■ EXERCISE BRIEF
Transcribe the data below exactly, but only from the line containing "At what coordinates should I click to accomplish: Enable" through its final line, both included.

■ DATA FOR REVIEW
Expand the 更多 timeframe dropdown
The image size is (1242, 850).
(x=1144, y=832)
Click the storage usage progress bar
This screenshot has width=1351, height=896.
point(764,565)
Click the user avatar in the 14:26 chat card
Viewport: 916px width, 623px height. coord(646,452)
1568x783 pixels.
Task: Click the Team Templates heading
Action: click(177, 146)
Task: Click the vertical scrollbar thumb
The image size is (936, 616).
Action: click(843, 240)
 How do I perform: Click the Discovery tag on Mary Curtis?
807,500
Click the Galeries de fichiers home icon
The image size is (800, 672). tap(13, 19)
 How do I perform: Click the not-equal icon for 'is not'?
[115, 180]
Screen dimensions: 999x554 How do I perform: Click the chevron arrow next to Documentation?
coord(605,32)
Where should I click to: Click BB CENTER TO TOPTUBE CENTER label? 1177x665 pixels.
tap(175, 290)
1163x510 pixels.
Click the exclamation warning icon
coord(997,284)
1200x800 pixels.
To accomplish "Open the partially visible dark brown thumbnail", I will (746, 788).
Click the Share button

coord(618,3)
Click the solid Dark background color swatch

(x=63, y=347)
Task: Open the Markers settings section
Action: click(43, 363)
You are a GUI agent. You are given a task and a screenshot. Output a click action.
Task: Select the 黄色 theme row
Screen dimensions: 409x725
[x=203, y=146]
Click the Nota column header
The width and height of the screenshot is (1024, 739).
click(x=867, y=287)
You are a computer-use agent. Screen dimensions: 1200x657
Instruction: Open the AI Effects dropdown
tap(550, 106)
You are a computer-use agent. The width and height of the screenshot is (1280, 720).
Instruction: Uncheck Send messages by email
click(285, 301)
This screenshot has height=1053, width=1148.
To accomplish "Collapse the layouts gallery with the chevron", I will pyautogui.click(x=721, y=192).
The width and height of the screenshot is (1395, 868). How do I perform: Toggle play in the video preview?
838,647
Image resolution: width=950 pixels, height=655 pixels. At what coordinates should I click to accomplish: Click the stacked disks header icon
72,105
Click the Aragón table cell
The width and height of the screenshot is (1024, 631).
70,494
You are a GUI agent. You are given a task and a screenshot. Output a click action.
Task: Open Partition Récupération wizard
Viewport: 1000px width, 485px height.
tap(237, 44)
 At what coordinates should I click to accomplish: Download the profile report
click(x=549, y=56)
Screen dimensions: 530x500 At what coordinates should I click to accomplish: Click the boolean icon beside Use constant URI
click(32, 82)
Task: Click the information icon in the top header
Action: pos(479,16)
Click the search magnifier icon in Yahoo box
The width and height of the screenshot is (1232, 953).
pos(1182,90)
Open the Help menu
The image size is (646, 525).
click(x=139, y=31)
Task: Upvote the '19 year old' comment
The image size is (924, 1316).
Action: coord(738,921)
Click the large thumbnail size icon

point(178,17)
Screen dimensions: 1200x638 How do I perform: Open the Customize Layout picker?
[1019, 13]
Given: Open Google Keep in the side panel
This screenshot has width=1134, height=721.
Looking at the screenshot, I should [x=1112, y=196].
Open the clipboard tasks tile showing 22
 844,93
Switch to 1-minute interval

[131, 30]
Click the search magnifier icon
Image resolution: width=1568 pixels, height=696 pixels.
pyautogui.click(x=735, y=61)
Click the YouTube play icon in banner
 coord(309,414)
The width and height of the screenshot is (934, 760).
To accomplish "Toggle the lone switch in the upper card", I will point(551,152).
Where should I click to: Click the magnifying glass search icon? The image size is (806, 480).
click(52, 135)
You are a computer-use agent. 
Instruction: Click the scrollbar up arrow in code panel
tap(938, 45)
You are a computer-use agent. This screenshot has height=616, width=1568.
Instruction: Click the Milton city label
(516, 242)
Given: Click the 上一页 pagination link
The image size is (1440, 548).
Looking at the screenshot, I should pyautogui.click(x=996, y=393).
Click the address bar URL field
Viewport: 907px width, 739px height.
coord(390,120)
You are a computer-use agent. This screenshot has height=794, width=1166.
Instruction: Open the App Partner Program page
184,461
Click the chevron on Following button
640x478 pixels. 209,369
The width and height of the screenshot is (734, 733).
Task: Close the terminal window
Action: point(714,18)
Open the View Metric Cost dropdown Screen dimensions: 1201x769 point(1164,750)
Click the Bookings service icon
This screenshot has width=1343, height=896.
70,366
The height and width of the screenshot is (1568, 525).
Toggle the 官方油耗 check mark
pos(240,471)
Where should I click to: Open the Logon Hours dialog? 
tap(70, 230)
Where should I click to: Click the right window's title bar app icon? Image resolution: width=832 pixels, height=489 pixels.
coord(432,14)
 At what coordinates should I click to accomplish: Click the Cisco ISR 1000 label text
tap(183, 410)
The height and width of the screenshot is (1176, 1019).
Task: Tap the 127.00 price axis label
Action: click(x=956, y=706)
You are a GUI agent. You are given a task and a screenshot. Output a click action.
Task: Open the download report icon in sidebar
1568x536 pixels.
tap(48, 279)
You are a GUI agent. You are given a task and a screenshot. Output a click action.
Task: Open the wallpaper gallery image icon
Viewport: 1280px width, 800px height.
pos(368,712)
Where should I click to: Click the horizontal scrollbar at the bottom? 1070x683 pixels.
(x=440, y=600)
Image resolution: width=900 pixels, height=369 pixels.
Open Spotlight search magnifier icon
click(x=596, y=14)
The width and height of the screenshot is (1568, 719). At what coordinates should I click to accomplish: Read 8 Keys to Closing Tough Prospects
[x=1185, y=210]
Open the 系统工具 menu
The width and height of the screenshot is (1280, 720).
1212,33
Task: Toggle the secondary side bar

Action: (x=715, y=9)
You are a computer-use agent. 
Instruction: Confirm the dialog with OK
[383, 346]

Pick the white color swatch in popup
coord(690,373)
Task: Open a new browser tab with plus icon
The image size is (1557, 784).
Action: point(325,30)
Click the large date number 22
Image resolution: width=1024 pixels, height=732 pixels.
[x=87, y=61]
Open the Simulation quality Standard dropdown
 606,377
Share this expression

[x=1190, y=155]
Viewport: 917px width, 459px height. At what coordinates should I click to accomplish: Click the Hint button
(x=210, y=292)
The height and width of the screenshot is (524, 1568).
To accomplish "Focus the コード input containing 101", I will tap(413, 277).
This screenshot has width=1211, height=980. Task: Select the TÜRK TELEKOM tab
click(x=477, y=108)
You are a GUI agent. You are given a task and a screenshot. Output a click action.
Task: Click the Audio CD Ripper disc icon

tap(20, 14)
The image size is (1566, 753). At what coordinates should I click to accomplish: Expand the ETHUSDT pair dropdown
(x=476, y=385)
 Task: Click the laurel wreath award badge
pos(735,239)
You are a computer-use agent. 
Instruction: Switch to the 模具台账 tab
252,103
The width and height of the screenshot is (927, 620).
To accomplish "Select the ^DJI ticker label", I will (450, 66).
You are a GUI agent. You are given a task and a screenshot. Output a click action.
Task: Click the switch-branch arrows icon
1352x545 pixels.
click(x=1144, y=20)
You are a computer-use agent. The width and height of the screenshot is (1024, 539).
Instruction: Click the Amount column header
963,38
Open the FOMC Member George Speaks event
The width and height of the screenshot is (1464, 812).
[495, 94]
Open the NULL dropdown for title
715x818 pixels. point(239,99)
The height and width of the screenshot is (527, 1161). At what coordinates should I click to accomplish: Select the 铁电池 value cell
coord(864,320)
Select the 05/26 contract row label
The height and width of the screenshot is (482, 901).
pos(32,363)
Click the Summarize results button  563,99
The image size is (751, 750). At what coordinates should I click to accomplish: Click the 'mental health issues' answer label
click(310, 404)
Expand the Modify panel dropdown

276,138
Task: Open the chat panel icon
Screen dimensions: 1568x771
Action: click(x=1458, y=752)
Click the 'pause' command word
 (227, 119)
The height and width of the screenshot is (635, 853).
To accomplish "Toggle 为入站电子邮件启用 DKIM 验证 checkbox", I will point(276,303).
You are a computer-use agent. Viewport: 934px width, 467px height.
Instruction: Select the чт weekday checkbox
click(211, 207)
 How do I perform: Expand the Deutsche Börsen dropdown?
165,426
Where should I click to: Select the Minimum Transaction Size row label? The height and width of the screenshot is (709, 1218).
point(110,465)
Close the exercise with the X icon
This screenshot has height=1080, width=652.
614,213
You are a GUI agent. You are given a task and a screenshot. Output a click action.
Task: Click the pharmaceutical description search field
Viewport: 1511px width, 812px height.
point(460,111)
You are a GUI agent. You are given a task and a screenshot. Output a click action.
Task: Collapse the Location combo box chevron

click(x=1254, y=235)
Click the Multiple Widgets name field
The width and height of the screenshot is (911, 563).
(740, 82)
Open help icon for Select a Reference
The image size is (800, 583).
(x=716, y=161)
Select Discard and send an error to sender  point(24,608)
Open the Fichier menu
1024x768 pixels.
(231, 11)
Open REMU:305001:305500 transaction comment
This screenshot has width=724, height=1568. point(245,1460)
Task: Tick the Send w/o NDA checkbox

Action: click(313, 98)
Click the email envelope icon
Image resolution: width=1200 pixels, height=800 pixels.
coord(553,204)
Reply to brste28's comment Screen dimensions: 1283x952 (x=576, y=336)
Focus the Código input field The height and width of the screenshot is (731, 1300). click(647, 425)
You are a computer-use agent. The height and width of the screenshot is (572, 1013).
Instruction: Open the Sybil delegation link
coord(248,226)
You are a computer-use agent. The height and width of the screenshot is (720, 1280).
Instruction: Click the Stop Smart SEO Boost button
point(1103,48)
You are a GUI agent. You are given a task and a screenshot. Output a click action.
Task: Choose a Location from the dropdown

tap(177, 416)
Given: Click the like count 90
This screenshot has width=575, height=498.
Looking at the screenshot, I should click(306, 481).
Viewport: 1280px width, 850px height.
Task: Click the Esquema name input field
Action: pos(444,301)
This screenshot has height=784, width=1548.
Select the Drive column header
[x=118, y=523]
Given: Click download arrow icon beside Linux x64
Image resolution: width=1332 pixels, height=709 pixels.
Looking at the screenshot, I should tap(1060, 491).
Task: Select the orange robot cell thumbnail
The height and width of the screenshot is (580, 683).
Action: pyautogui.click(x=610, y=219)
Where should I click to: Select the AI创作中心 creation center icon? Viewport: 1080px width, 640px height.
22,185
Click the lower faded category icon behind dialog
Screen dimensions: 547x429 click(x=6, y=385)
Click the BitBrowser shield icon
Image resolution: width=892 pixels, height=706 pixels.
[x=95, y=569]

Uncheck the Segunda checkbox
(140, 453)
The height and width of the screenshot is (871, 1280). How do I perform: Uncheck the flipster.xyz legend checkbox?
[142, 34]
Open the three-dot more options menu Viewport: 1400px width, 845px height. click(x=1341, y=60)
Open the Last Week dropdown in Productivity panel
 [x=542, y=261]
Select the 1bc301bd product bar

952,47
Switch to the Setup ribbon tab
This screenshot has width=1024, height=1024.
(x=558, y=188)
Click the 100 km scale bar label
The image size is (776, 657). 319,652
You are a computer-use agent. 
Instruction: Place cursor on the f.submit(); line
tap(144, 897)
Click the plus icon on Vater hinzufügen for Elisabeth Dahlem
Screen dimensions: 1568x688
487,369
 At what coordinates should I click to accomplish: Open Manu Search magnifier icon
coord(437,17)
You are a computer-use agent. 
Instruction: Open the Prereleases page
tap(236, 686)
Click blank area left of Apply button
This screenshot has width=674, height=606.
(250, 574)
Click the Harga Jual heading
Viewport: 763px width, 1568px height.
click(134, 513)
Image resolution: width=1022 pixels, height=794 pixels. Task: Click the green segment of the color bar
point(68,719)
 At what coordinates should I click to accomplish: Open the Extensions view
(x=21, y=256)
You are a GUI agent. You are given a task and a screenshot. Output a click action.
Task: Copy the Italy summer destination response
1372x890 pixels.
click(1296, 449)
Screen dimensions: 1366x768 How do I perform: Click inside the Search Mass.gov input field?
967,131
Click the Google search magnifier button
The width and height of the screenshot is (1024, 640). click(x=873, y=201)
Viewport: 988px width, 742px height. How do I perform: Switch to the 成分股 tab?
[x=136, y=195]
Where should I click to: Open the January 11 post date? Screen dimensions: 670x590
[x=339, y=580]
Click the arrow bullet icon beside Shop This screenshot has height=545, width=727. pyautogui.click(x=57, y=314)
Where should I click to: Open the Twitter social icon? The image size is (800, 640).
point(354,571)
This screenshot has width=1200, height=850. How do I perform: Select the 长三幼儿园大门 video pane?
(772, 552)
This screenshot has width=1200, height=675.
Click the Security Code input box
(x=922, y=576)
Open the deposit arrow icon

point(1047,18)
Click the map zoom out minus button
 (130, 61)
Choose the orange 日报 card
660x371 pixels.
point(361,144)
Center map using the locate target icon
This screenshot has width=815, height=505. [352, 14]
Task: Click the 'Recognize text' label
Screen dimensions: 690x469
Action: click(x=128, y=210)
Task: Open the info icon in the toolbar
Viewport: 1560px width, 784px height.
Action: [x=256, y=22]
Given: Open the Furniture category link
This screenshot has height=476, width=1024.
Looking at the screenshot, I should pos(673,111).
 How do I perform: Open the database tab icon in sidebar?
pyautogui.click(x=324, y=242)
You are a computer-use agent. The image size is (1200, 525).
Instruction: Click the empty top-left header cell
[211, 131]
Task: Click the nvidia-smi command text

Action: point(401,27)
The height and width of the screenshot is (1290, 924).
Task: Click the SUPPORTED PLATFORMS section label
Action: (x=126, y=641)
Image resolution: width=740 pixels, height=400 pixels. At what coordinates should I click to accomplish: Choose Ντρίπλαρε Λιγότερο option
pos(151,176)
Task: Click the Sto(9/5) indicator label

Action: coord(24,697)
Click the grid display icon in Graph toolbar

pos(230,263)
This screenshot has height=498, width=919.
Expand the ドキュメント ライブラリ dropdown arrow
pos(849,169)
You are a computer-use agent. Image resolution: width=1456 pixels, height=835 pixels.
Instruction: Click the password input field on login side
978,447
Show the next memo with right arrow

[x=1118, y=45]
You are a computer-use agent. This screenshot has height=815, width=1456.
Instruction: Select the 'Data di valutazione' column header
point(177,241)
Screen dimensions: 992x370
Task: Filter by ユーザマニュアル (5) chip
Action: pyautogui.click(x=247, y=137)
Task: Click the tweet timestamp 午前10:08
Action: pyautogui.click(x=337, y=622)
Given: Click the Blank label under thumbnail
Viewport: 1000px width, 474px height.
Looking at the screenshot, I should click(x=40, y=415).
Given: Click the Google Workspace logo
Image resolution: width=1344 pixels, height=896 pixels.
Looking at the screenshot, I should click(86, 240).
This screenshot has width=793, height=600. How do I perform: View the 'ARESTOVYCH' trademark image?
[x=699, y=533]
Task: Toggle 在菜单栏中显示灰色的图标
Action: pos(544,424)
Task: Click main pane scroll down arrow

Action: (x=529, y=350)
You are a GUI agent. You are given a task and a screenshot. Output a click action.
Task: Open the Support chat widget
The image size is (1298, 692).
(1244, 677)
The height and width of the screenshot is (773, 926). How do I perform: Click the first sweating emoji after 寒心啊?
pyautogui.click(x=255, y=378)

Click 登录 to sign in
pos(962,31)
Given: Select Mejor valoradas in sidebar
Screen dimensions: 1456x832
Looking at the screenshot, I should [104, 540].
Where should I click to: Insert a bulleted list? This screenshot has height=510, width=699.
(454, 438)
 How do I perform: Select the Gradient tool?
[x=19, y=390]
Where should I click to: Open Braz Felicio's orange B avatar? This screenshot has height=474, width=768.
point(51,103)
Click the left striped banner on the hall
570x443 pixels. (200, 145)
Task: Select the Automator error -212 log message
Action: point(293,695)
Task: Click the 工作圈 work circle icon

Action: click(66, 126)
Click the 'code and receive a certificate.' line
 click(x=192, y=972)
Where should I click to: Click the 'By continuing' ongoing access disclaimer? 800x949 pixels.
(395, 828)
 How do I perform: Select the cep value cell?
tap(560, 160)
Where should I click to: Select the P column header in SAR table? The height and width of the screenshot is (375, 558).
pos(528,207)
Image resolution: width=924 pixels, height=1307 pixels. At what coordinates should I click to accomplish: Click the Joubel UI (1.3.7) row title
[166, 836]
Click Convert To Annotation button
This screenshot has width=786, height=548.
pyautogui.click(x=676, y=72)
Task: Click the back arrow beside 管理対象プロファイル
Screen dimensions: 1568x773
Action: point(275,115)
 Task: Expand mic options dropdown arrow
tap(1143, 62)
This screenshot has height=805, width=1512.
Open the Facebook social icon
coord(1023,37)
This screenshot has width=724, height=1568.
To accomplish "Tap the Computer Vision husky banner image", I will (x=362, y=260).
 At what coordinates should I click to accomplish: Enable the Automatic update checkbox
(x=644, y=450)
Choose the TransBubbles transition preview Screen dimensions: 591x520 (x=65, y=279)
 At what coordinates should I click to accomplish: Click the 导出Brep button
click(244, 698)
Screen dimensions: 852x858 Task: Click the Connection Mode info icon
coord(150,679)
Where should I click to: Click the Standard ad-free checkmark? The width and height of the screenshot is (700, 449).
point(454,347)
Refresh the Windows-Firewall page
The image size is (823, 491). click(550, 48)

■ PROBLEM SOLUTION
 At what coordinates should I click to accomplish: Enable the Automatic update checkbox
(x=644, y=450)
Choose the TransBubbles transition preview Screen dimensions: 591x520 (x=65, y=279)
 At what coordinates should I click to accomplish: Click the 导出Brep button
click(244, 698)
Screen dimensions: 852x858 Task: Click the Connection Mode info icon
coord(150,679)
Where should I click to: Click the Standard ad-free checkmark? The width and height of the screenshot is (700, 449).
point(454,347)
Refresh the Windows-Firewall page
The image size is (823, 491). click(550, 48)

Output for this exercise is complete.